Sang d’hier, violence d’aujourd’hui

Un bel « Edouard II », tragédie élisabéthaine mise en scène
par Anne-Laure Liégeois.

Gilles Costaz  • 28 février 2008 abonné·es

Directrice du Festin à Montluçon, Anne-Laure Liégeois s’est plutôt fait connaître par des spectacles insolites, aux actions simultanées : Embouteillages , où quarante courtes pièces se déroulaient dans quarante automobiles à l’arrêt ; Ça , où le spectateur passait d’une cabine très intime à une autre. Derrière la drôlerie, il y avait une provocation, un sens de la dureté du monde, mais on n’attendait pas ce metteur en scène sur le terrain de la tragédie élisabéthaine. Elle vient de monter pourtant Edouard II, de Christopher Marlowe, qu’on a pu voir au Théâtre 71 de Malakoff et qui effectue une courte tournée. Elle y affirme un art d’une grande rigueur, un fort sens de l’esthétique hallucinée, dans un spectacle dont elle a assuré aussi la traduction (avec Nibel Gearing) et la scénographie.

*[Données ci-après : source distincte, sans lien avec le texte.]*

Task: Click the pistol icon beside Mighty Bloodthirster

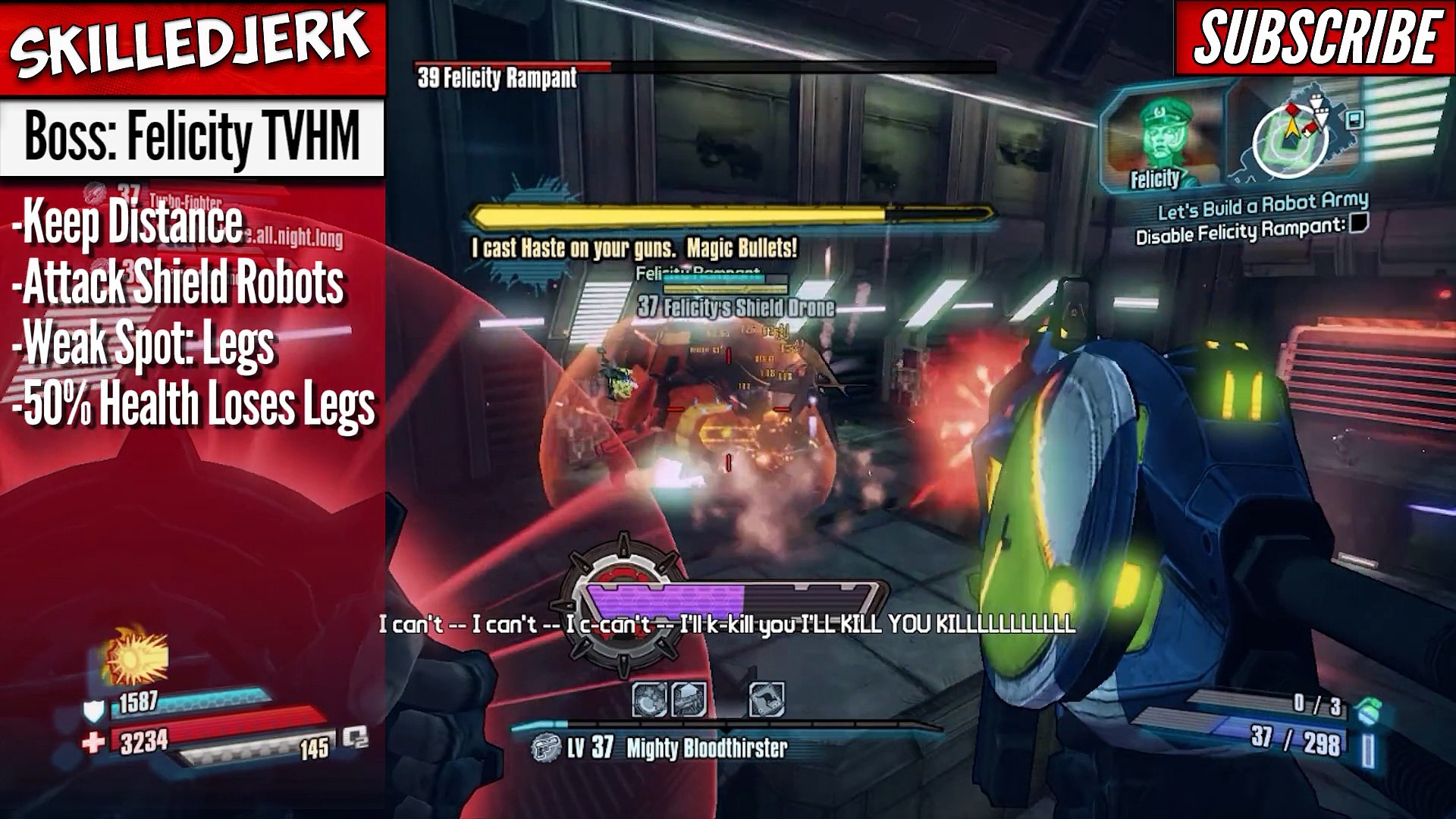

Edouard II, c’est l’histoire de ce roi marié et homosexuel, qui sacrifie tout à sa passion pour son amant. Son entourage veut écarter l’amant qui, par ailleurs, n’est pas un modèle de loyauté. La solution la plus définitive consistera à assassiner l’inverti. Comme l’appétit du sang n’est jamais satisfait, les conflits suivants amèneront à l’élimination du roi, empalé pour qu’il meure par où il a péché. Les acteurs déboulent sur un plan incliné ou apparaissent subitement sur une ligne d’horizon. Les hommes, cravatés, ne sont d’aucun temps, ils sont d’une sauvagerie éternelle jamais portée au machiavélisme, simplement naturelle, instinctive. Les meurtres se déroulent sans débauches de gestes, mais la soirée devient, néanmoins, de plus en plus violente.

Claude Duparfait incarne un roi sans démesure, d’une dangereuse banalité. Nils Ohlund est un amant ambigu drapé dans la gentillesse. Olivier Constant, Flore Lefebvre des Noëttes, Renaud Dehesdin, Anne Girouard sont, notamment, les autres interprètes d’une troupe dont on aime l’extraordinaire jeu d’ensemble.